Costa Rica revierte la deforestación
Por otro lado, en el marco de la COP 26, se enfatizó en la necesidad de involucrar a los jóvenes que buscan la justicia climática en el desarrollo de políticas ambientales, siguiendo el ejemplo de Costa Rica, que en una generación ha revertido la deforestación, donde el 70 % de su territorio está reforestado y el 30 % son zonas protegidas.
La sexta mega extinción
Hay consenso entre los científicos, en que los efectos del cambio climático seguirán por mucho más tiempo, aunque logremos cumplir con los compromisos asumidos en la COP 26. Por eso es urgente tomar acciones ahora, caso contrario esto será irreversible y generaremos la anunciada “sexta mega extinción”.
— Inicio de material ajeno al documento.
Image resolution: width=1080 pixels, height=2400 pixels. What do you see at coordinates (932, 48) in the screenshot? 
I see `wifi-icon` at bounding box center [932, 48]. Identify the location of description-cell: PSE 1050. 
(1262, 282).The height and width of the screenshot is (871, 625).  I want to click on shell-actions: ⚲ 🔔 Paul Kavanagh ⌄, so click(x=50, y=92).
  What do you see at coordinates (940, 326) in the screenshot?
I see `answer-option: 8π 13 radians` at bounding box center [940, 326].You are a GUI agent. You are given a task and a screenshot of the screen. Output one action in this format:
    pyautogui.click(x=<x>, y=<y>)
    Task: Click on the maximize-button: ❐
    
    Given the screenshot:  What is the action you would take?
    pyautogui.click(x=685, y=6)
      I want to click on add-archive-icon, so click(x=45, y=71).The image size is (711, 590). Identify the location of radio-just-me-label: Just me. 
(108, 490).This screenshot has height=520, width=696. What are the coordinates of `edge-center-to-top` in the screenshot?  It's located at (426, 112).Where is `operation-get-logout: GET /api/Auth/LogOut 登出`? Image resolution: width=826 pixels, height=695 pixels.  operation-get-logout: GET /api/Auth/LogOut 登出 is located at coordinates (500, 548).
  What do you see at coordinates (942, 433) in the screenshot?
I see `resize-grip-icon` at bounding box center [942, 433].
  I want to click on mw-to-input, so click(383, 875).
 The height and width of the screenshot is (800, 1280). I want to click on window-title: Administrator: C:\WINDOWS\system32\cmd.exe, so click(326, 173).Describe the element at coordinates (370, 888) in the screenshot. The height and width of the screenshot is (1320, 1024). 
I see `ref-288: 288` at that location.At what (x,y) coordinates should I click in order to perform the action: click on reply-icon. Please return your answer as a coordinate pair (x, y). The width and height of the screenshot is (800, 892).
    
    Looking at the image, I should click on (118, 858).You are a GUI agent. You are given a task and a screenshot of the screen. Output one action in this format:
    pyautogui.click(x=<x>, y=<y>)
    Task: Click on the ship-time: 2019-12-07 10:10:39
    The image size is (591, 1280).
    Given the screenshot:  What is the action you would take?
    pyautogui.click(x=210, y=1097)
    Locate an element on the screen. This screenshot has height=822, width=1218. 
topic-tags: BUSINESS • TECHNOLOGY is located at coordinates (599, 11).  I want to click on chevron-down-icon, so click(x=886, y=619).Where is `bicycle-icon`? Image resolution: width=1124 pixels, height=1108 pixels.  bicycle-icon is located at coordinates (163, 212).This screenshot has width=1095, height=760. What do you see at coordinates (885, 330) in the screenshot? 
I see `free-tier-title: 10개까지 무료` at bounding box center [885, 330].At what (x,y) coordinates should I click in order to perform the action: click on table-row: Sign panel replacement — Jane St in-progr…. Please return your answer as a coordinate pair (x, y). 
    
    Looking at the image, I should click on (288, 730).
Hay cuestionamientos porque algunos países que no son consecuentes con sus discursos. Hay mucha hipocresía, quieren mitigar el cambio climático con mayor peso, pero con políticas aplicadas fuera de su país y orientan sus esfuerzos en acciones en otros países, pero dentro de sus países continúan con las prácticas pro emisiones.
Es interesante la evaluación de hasta cuánto y hasta cuándo los países son capaces de cumplir y honrar sus compromisos, y se recordó, por ejemplo, que si bien es importante comprometerse a poner fin y revertir la deforestación para el 2030, en el 2014, la ONU anunció un acuerdo para reducir a la mitad la deforestación para el 2020 y poner fin a esta mala práctica el 2030. Luego en el 2017 estableció otro objetivo para aumentar las tierras boscosas en un 3 % en todo el mundo para el 2030.
Los bosques que perdemos
Durante la última década se perdieron anualmente 4.7 millones de hectáreas de bosques, siendo Brasil, República del Congo, Indonesia y Bolivia los más afectados.
Es importante indicar que el Perú está entre los países que menor emisión de gases de efecto invernadero genera a nivel global, pero es vulnerable a los eventos extremos. Por eso es importante que participe en esta agenda fortaleciendo sus políticas y desarrollando proyectos orientados a reducir y mitigar los impactos relacionadas con el cambio de uso de la tierra, recuperación de áreas degradadas, manejo sostenible del bosque, promover energías limpias, reducción de emisiones y contaminantes en general.